__EXERCISE REQUIREMENTS__
Up to and including the line with "Click the tip of the left ear", write out the listing from its first line, minus the pictures.

__DATASET EXCERPTS__

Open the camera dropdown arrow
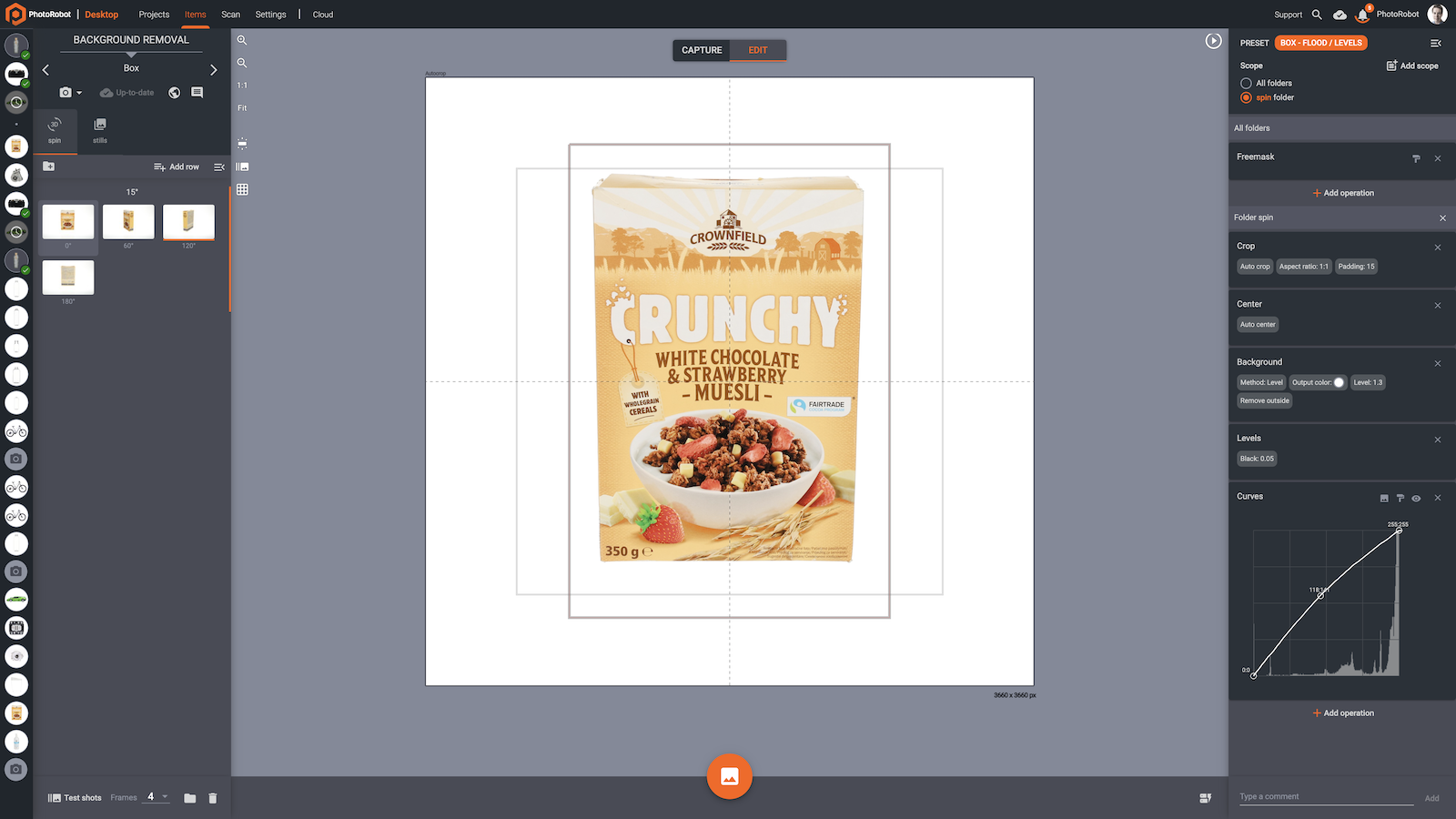Image resolution: width=1456 pixels, height=819 pixels. [x=79, y=93]
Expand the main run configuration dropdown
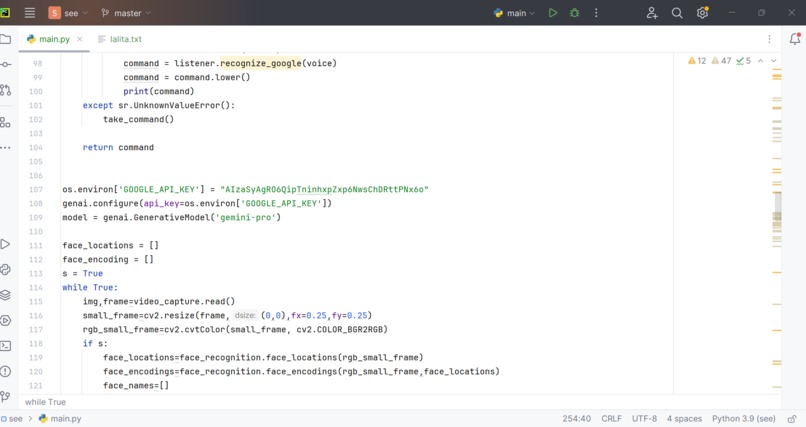The image size is (806, 427). coord(515,13)
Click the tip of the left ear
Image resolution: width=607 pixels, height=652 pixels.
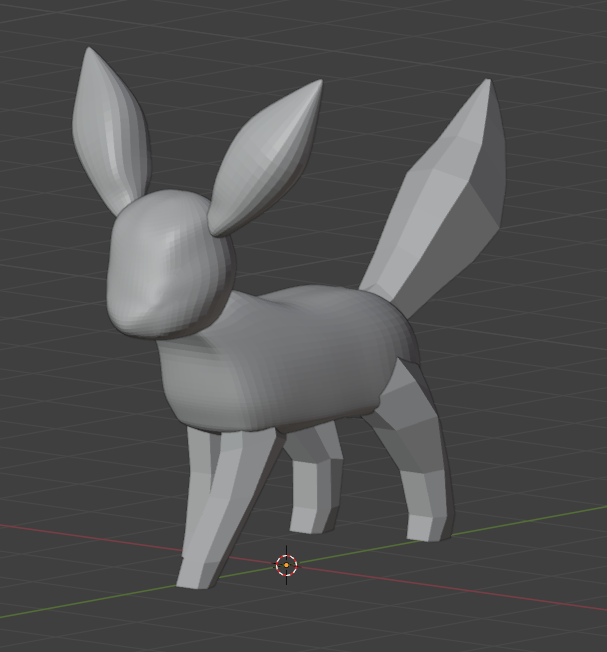pyautogui.click(x=90, y=54)
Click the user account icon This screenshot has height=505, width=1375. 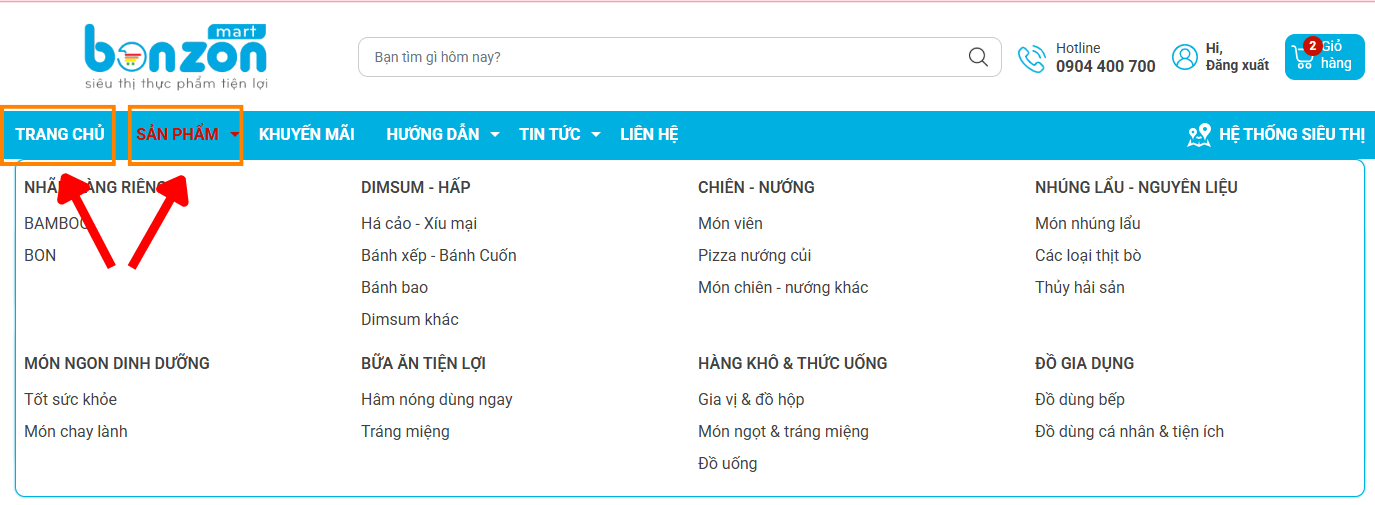click(1185, 57)
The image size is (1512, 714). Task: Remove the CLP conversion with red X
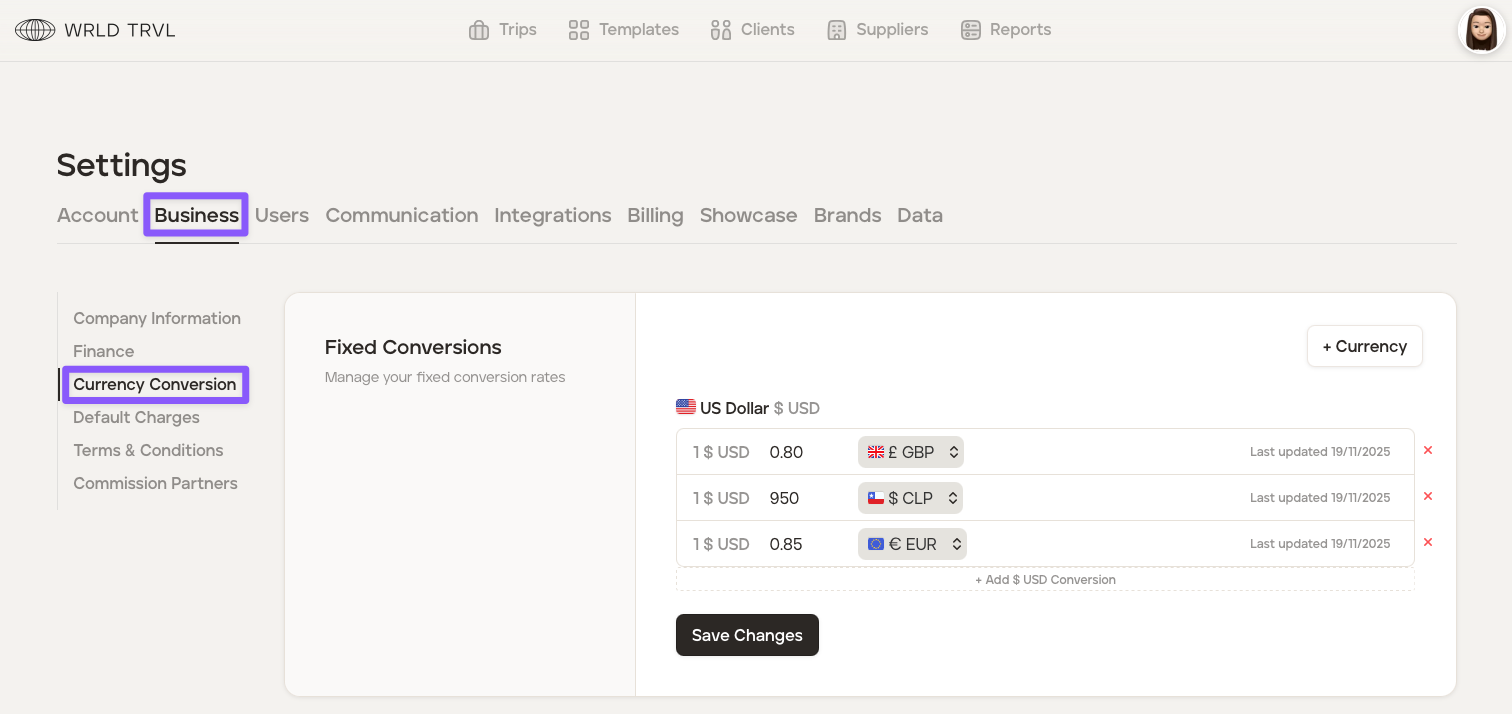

__RESPONSE TO THIS EXERCISE__
Open the camera dropdown arrow
Image resolution: width=1456 pixels, height=819 pixels. [x=79, y=93]
Expand the main run configuration dropdown
The image size is (806, 427). coord(515,13)
Click the tip of the left ear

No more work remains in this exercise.